Hundreds of taxi drivers in Warsaw, Poland, blocked city streets on Monday in protest over a Polish draft law which they believe to be "favourable" to ride-sharing app Uber.
They say the draft also shows direct support to the American firm.
Traditional Taxi drivers claim that the Uber app represents unfair competition because their drivers can dodge the rules and restrictions that regulate regular taxis.
As reported by the Fin24, the protesters blocked one of the Polish capital's main streets, stopping before the prime minister's office, then the US embassy and finally the ministry of entrepreneurship.
As part of the draft legislation, which would regulate the activity of ride-sharing firms, most notably states that a mobile telephone app can replace the taximeter, which has caused uproar amongst taxi drivers.
The new draft law has already been approved by the Polish government.

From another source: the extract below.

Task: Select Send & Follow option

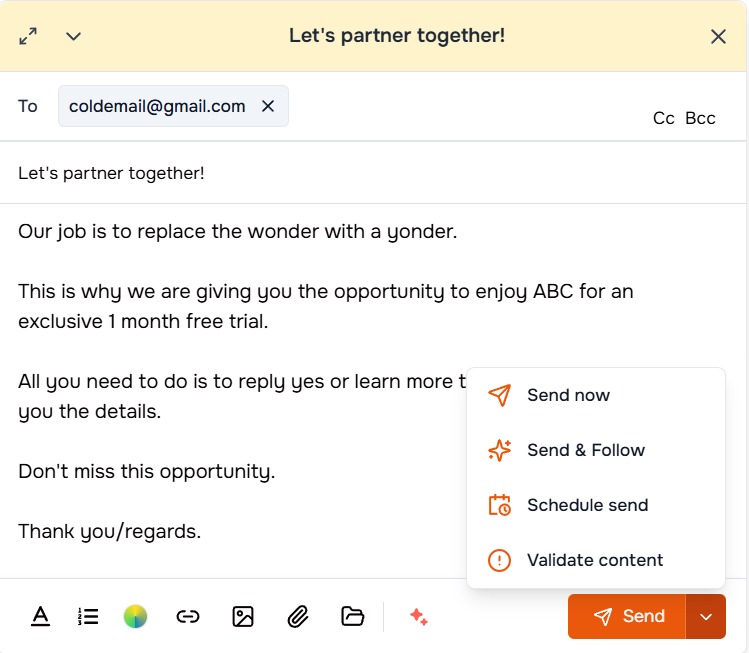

Taxi drivers are now calling on the Polish government to abandon the draft law and introduce a new law that would protect traditional taxi operators.
Taxi drivers have stressed that since the introduction of Uber, they have struggled to compete, saying that they are not operating on a level playing field.
One driver has said that his current income is a third lower than it was two years ago.
He told AFP that all taxi drivers are asking for is "fairness". Traditional taxi operators want all operators to be licenced, have a taximeter in all vehicles and pay the full taxes.
Representatives of the taxi drivers notably denounced a letter sent to the Polish government by US ambassador to Warsaw Georgette Mosbacher, which allegedly threatened to freeze US investments in Poland if Uber were to encounter trouble in the EU member.
The taxi drivers protest was called " unfounded" by a spokesperson for the ministry of infrastructure, who went on to say the new legislation will ensure a level playing field for all cab operators.